2014-08-19 Thread Rock Neurotiko
Hi,

I made a fast implementation (I'm sure that can be done better) but it
works (for what I understood).

Is tested in Python3.4, if you will execute in Python 2.x, or don't have
mypy or don't like it, you always can remove the function annotations :)

http://gist.github.com/rockneurotiko/017044d907242c2e0482

There are all the code and some own-tests :)
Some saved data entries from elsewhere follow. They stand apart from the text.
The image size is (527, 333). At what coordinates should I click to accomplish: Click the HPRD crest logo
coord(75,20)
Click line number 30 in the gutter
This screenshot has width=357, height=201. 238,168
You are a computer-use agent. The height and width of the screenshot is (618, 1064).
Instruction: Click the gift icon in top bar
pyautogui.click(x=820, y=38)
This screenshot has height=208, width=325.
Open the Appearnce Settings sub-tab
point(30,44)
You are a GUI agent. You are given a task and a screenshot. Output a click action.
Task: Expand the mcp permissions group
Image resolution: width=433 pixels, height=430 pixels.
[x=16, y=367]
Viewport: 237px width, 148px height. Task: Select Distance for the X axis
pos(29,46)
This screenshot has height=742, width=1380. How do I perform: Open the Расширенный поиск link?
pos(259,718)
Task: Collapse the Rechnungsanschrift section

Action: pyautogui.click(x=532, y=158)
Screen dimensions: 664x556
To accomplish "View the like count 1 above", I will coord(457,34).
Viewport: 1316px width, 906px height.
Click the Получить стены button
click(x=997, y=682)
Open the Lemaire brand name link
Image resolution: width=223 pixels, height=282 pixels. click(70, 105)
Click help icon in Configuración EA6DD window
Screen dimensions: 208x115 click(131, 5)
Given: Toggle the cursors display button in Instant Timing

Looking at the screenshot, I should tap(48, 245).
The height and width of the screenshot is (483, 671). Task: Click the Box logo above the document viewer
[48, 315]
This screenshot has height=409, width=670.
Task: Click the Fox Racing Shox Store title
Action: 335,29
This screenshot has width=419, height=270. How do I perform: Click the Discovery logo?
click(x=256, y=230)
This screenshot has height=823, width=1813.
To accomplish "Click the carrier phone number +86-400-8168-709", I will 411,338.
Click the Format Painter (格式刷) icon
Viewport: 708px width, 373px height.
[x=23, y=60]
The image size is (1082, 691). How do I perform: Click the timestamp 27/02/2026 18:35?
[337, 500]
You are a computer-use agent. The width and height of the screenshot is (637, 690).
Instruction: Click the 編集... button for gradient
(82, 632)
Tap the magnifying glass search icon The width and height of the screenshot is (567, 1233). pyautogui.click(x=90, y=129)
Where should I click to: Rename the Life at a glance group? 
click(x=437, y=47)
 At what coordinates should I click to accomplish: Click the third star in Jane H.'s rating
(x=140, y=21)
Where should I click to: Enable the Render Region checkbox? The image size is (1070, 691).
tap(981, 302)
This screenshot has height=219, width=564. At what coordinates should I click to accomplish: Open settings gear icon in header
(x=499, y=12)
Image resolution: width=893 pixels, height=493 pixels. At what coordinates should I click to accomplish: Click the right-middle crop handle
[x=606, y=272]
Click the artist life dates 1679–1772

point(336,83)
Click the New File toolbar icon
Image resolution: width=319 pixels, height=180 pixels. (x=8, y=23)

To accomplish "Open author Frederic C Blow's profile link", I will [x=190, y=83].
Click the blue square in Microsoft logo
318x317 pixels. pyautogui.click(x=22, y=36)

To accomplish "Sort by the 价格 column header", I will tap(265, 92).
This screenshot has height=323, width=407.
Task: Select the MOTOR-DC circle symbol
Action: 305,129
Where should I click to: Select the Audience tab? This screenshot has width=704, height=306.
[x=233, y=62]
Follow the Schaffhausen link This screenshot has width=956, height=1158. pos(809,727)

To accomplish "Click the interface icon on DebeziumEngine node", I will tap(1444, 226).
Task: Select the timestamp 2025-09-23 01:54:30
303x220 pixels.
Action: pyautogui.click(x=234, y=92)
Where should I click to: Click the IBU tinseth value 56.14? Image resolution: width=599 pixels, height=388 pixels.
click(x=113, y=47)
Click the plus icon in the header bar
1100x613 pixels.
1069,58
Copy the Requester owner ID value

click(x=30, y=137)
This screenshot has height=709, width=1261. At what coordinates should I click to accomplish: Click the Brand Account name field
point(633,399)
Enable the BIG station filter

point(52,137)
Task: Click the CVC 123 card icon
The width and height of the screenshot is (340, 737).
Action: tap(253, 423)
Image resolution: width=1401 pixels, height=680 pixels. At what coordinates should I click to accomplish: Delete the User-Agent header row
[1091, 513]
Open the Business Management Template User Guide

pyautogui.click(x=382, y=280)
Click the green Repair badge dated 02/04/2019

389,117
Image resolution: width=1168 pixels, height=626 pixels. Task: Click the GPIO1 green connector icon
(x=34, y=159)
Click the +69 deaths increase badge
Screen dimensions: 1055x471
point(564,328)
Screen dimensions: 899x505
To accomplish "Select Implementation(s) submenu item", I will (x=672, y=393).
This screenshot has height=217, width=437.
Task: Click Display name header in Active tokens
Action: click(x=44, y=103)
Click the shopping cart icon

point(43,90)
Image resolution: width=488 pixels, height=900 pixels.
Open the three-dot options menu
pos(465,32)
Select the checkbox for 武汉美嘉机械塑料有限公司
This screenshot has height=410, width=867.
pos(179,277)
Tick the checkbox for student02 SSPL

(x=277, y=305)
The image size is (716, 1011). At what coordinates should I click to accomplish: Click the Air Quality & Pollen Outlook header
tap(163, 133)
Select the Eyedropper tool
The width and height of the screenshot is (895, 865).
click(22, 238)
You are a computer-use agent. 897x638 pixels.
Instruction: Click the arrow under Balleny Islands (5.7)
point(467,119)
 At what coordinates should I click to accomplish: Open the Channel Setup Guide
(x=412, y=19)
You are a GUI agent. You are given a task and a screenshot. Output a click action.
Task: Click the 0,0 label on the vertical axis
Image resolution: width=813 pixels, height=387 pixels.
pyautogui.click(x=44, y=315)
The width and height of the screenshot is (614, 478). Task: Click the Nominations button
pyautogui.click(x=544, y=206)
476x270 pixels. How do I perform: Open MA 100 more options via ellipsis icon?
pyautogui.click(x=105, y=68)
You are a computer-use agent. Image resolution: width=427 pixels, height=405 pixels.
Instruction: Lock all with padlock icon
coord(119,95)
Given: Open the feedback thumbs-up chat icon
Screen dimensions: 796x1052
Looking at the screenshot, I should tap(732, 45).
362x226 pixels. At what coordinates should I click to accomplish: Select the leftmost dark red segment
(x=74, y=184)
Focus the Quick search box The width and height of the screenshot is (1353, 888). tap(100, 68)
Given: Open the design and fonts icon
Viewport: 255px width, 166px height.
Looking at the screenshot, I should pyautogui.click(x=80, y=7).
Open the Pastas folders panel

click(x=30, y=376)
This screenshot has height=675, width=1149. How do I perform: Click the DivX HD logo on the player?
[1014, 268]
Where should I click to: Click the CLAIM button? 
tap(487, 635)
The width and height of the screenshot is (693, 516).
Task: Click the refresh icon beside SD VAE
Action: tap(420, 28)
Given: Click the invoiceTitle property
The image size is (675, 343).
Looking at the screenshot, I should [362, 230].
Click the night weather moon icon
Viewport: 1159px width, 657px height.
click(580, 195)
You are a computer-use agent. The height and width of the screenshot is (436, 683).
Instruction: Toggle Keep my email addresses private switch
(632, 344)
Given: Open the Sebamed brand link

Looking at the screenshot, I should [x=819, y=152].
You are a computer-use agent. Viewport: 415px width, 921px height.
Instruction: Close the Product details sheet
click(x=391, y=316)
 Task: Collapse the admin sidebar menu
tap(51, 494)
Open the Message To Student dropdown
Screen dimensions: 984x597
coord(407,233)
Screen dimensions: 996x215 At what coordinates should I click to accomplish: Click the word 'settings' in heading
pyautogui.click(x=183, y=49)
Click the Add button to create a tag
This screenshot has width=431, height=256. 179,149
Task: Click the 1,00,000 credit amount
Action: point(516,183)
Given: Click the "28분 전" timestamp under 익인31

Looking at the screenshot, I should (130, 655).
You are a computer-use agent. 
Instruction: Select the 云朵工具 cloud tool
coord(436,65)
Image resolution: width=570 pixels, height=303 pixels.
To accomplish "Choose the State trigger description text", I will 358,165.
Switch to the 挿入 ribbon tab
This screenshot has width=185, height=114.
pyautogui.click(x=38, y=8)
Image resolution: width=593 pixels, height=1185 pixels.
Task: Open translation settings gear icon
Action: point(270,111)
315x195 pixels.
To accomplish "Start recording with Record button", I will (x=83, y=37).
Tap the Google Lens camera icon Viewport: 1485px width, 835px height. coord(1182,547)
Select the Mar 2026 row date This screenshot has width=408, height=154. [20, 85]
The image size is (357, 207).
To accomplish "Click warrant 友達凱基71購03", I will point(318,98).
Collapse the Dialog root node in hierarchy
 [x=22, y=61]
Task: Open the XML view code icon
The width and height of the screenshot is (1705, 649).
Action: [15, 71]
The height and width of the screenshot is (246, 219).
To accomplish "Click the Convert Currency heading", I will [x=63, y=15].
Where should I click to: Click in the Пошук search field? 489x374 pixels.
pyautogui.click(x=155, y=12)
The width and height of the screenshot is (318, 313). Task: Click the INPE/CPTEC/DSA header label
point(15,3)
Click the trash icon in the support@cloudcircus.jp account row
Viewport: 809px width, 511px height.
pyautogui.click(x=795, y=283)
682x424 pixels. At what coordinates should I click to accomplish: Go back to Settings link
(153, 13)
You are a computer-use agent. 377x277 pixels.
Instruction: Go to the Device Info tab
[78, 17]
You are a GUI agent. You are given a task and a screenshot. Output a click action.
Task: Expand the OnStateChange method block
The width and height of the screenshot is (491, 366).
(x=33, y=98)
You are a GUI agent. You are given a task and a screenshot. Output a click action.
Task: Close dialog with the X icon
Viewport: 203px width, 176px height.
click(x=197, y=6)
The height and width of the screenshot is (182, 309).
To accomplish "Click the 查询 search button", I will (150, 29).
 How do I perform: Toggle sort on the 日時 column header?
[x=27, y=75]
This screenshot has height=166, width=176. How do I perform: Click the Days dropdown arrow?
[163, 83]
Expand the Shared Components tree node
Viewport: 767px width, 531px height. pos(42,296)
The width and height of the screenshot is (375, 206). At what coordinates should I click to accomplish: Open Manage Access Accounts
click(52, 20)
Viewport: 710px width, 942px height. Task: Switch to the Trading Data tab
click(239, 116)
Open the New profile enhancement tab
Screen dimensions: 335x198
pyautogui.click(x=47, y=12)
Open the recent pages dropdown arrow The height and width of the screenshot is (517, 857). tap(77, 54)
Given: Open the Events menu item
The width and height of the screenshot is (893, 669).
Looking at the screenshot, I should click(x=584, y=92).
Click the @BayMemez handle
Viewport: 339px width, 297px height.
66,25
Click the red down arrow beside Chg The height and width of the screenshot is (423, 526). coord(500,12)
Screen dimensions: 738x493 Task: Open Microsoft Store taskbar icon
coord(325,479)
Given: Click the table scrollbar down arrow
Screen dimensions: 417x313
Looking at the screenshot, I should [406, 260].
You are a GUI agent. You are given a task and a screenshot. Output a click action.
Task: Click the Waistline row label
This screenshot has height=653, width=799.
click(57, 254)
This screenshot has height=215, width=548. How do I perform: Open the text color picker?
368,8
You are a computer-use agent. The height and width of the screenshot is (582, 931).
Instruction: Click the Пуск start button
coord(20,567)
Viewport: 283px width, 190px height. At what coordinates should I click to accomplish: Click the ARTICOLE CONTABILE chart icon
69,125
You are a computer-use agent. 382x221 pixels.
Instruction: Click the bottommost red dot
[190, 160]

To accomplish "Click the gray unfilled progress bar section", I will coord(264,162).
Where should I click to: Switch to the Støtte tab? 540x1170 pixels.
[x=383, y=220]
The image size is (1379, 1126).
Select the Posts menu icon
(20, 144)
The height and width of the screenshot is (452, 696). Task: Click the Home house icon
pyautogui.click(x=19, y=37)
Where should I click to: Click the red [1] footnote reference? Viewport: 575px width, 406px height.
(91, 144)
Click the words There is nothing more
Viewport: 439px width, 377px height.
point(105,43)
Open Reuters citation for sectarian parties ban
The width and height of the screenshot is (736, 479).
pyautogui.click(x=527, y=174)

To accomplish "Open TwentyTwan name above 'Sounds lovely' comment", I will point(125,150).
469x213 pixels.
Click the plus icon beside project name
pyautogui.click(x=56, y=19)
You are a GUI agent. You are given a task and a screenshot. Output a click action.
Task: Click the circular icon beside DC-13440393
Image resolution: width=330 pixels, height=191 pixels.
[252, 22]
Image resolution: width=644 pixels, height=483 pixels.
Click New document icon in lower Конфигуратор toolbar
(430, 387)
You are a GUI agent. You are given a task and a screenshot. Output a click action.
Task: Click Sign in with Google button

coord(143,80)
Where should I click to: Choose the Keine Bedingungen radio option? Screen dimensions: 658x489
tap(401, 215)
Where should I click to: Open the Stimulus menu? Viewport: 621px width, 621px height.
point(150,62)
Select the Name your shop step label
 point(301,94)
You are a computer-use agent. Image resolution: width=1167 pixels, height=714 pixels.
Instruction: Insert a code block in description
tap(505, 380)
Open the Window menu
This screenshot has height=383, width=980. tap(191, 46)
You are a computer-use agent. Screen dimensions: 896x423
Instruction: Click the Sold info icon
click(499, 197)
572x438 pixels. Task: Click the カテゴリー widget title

I hope that this is what you was asking for :)

Cheers!




2014-08-19 18:22 GMT+02:00 Peter Pearson ppearson@nowhere.invalid:

 On Tue, 19 Aug 2014 05:54:24 -0700 (PDT), Jurgens de Bruin wrote:
 
  I do hope somebody can help me with the following:
  I have the followings lists which represent the upper and lower value
  of a range/array.
 
  a = [1,50]
  b = [75,150]
  c = [25,42]
  d = [120,149]
  e = [35,55]
 
  What I would like to happen is that overlapping range will collapse
  to a single range meaning the above list would become:
 
  as list a,c and e overlap they can be represented by
  f = [1,55]
  as list b and d overlap they can be represented by
  g = [75,150]

 Is your question about (a) identifying overlapping subsets of ranges,
 or (b) collapsing such subsets once you have identified them?

 What output would you want if the inputs were . . .

 a = [1,50]
 b = [2,10]
 c = [40,60]

 ?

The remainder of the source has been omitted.